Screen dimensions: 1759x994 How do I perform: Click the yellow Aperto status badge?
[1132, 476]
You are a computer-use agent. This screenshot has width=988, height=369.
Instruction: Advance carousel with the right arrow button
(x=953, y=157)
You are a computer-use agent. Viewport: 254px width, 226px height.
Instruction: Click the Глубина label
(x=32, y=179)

****

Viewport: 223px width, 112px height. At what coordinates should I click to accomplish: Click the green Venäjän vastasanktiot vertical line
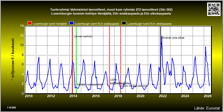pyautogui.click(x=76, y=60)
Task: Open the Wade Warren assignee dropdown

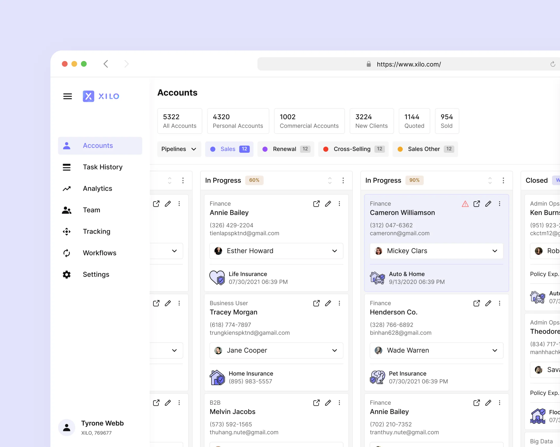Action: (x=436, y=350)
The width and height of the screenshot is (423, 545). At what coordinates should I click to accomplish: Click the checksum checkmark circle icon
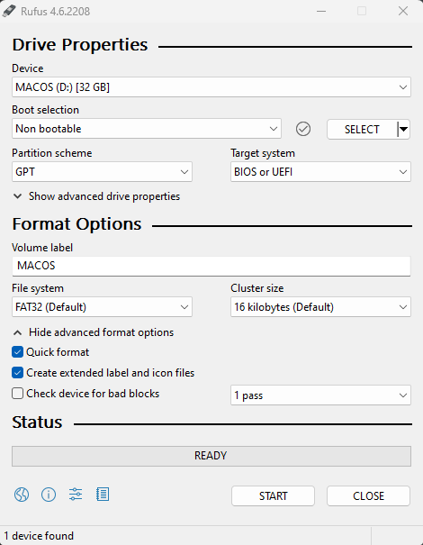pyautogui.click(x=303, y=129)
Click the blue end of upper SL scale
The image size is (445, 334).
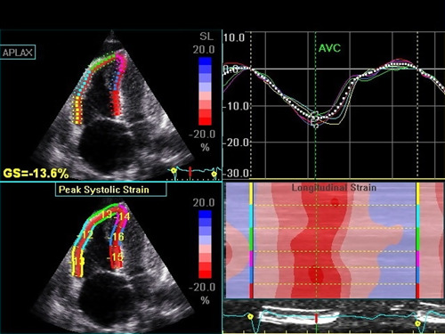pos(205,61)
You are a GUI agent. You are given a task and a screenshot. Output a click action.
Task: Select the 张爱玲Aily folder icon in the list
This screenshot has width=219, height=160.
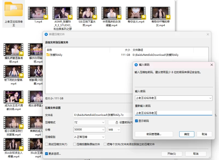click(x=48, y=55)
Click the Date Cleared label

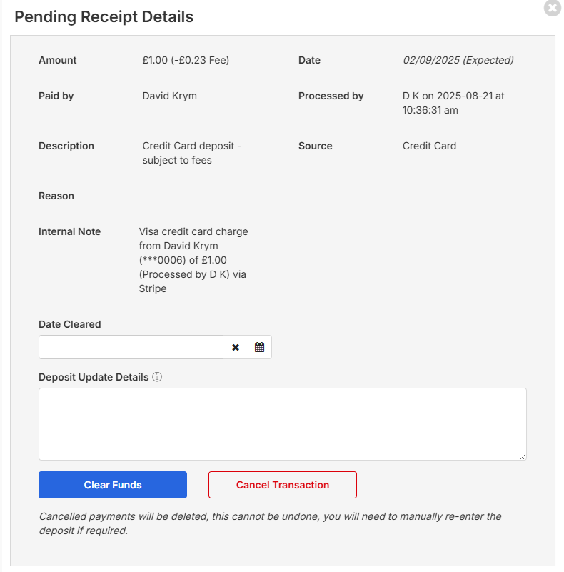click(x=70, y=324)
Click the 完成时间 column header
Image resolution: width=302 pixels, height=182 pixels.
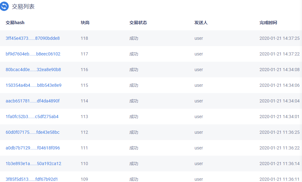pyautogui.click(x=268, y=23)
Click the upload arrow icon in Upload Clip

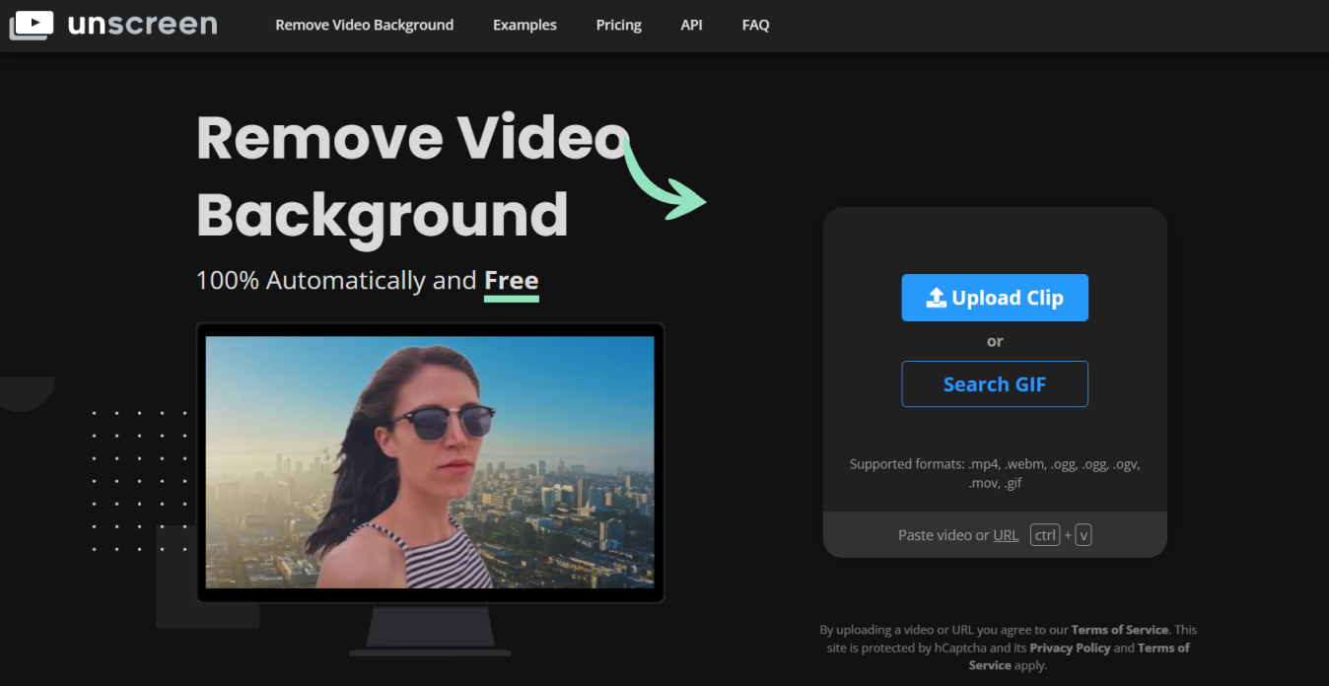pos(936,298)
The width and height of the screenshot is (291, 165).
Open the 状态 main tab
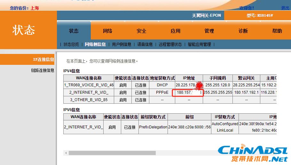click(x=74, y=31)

****

• **What is being asked**:
Please turn the lines from the line with "You are a computer-use agent. Viewport: 254px" up to and including the line with "(x=32, y=179)" into a two-column CSV with the headers instruction and click_point, one row per request. Put each request's text and its answer in a single quoted field, with line breaks replaced by spaces.

• **Final result**:
instruction,click_point
"You are a computer-use agent. Viewport: 254px width, 226px height. Instruction: Click the Глубина label","(x=32, y=179)"